*EXTRACT PROVIDED*

It is important that the position in that main external market, the United Kingdom, be noted. First of all, apart from the unemployment situation in the UK, the policies being pursued there, however appropriate they may be for the UK — and I do not want to be taken as commenting on these at this time— obviously are having an impact on the export outlet which we still seek in that market. It is still our main external outlet, representing over 45 per cent of our total exports. One would be foolish to ignore the impact which the restrictive policy there is having on our employment activities and, particularly, on our export drive. For instance, no other European Economic Community state faces all these factors together — the openness of our economy, the main outlet and the policies being pursued there and our dependency on imported energy. No other developed European Community country which I know of faces all of these difficulties to the same extent. For that reason, we have seen a significant deterioration in our employment situation, which is obviously a serious issue and a problem which the Government are not only tackling, but determined to tackle even more effectively.

There is the other important factor, which Deputy Desmond touched on. We have here a labour force growth which is by far the highest of the European Community and will have it in the future. Apart from population trends, the Central Statistics Office recently released an estimate of 20,000 as the net inflow of people into Ireland in the year to April last. This reflects the relative deterioration in labour market conditions in the United Kingdom, from whence most of that inflow comes. If one adds that figure to the growth in our labour force, which is twice the rate for the rest of Europe—our population growth, incidentally, is seven times the rate of the rest of Europe — one can see all these factors coming together which indicate that undoubtedly the kind of discipline which Deputy Desmond is talking about from the whole Community will be required to ensure that the priorities which the Government will apply will benefit those who may now be unemployed and, in particular, provide opportunities for the young people coming on the labour market.

I have spoken a little about the European dimension and it is important that I should specifically say what the Government are doing on that. At the meeting yesterday of the Finance Ministers, I raised this matter as being the major problem facing the Community. I called on my colleagues to recognise it as such and said that we must not pursue policies independently which can damage the socio-economic fabric in our interdependent economies. I was both surprised and pleased that, for the first time in the Council of Ministers of the European Community, I got almost an unanimous response from my colleagues that this should be the major item on the agenda for the next European Council. Some of my colleagues, notably the French and the German, spoke strongly of that need and recognised that Governments cannot pursue policies which would, in a sense, maintain that the monetary disciplines are the only criteria. The human problem of unemployment, one of the Prime Ministers said, can create a breakdown in public order. We are, at European level, making our partners aware of how vitally important this is. This is a very considerable achievement on our part and the Vice-President of the Commission has indicated that the Commission will present the position to the European Council and, in turn, that the Finance Council should then be called upon by the European Council to co-ordinate their policies and formulate them in a way which will tackle this problem.

*INFORMATION SHOWN*
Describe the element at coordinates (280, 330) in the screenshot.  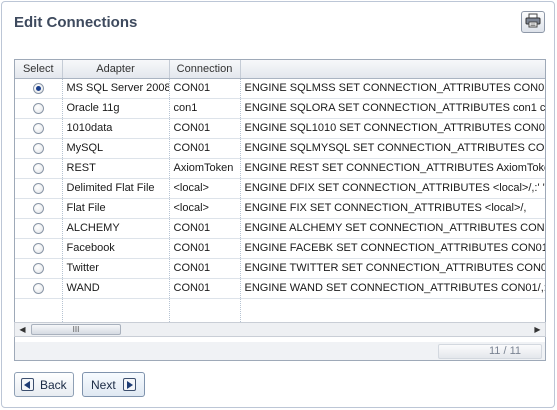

*PARTS OF THE EXERCISE*
1. According to the speech on unemployment, what share of total exports does the United Kingdom market represent?
2. Carry the speech on unemployment forward from its final sentence, in the same formal parliamentary voice.
The listing comes from a separate source unrelated to the speech on unemployment.

*WRITTEN RESPONSES*
1. Over 45 per cent

2.
I turn now to what we are doing at home in this whole area. Again, I wish to place on record, because it is important, the emphasis in the Government's planning and strategy to deal with the employment situation. Our Public Capital Programme this year represented, in terms of the area for infrastructural development in particular, increases of the order of between 25 and 30 per cent on the allocations over last year. That was a major and deliberate addition on the part of the Government when drawing up estimates for this year over and above the norm of about 5 to 6 per cent we applied on the current side.

I should like to illustrate this by reference to one or two of the major agencies. I am anxious to let the House know how we have concentrated on the capital programme and, in particular, the employment agencies in that programme. The IDA capital programme in 1977 — the last year the Opposition had Government responsibility — represented £59 million or 8.9 per cent of the Public Capital Programme. This year the IDA capital programme represents £157 million or 12.5 per cent of the Public Capital Programme. That is just one example of the definition of priorities the Government are pursuing to ensure the maintenance of the employment drive in our economic programme. The same is true of SFADCo and all the other agencies who will be allocated some 30 per cent more this year than last year. In addition, the Industrial Credit Company will have a 30 per cent increase over last year. It is of vital importance to recognise that in absolute terms the 1980 figure for combined expenditure of the agencies I have referred to will be £278 million. That figure includes £6.7 million announced in the package in the national understanding as a further commitment to maintaining the employment drive. That package, at a cost of £100 million, directs itself to (a) the infrastructural base, (b) the employment agencies and to the training agency which is of vital importance particularly with a view to training our young population for the employment opportunities that exist.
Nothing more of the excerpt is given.